DebatteDarf man homosexuelle Paare segnen?

Seit der Vatikan in seinem "responsum ad dubium" die Segnung homosexueller Paare verboten hat, tobt ein Streit in der katholischen Kirche. Oft wird sehr emotional argumentiert. Doch welche theologischen Standpunkte gibt es? Wir haben bei Exegeten nachgefragt.

Ja

Ein Gutes hat das responsum der Glaubenskongregation zur Segnung gleichgeschlechtlicher Paare: Es enthält keine Bibelverweise und täuscht damit keine biblische Begründung vor. Dabei ist klar, dass die Bibel Homosexualität ablehnt. Aber sie tut es eben unter Voraussetzungen, die heute nicht mehr gelten. Das Thema begegnet nur an wenigen Stellen, etwa in Levitikus 20,13: „Und wenn jemand mit einem Mann schläft, wie man mit einer Frau schläft, so haben beide einen Greuel verübt. Sie müssen getötet werden, auf ihnen lastet Blutschuld.“ (vgl. auch Levitikus 18,22) Im Blick sind nur homosexuelle Beziehungen unter Männern, die im Kontext einer Reihe von Inzestverboten untersagt werden. Dabei gelten nicht nur sexuelle Beziehungen mit engen Verwandten, sondern auch mit verschwägerten Frauen als inzestuös.
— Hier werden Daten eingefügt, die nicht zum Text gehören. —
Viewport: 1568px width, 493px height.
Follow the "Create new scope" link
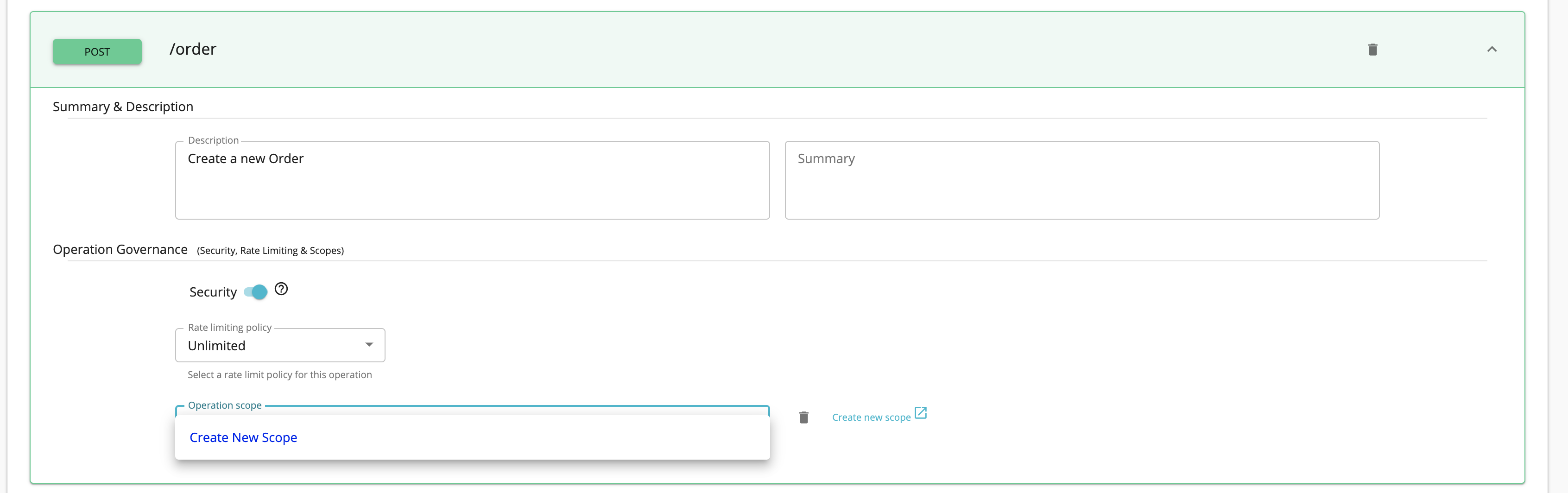coord(872,417)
Im Ganzen geht es um den Schutz der patriarchalen Sozialstruktur der altorientalischen Großfamilie, in der Männer und Frauen ihren festen Platz haben. Von der mehr oder weniger ausgeprägten sexuellen Orientierung eines Menschen weiß die Bibel nichts. Sie muss aber berücksichtigt werden, wenn es auf heutigem Kenntnisstand um die Frage nach theologisch anerkannten Familienmodellen geht. Dazu trägt auch Paulus mit seinen Äußerungen zur Homosexualität nichts bei (vgl. Römer 1,25–27). Für ihn folgen verkehrte Sexualbeziehungen aus einer verkehrten Gottesbeziehung, die den einen wahren Gott nicht anerkennt. Darin kommt eine Verachtung der Frömmigkeit und Lebenspraxis von Nichtjuden und Nichtchristen zum Ausdruck, die heutige Theologie als gruppenspezifische Menschenfeindlichkeit ablehnen muss. Ein Segen liegt darauf nämlich nicht.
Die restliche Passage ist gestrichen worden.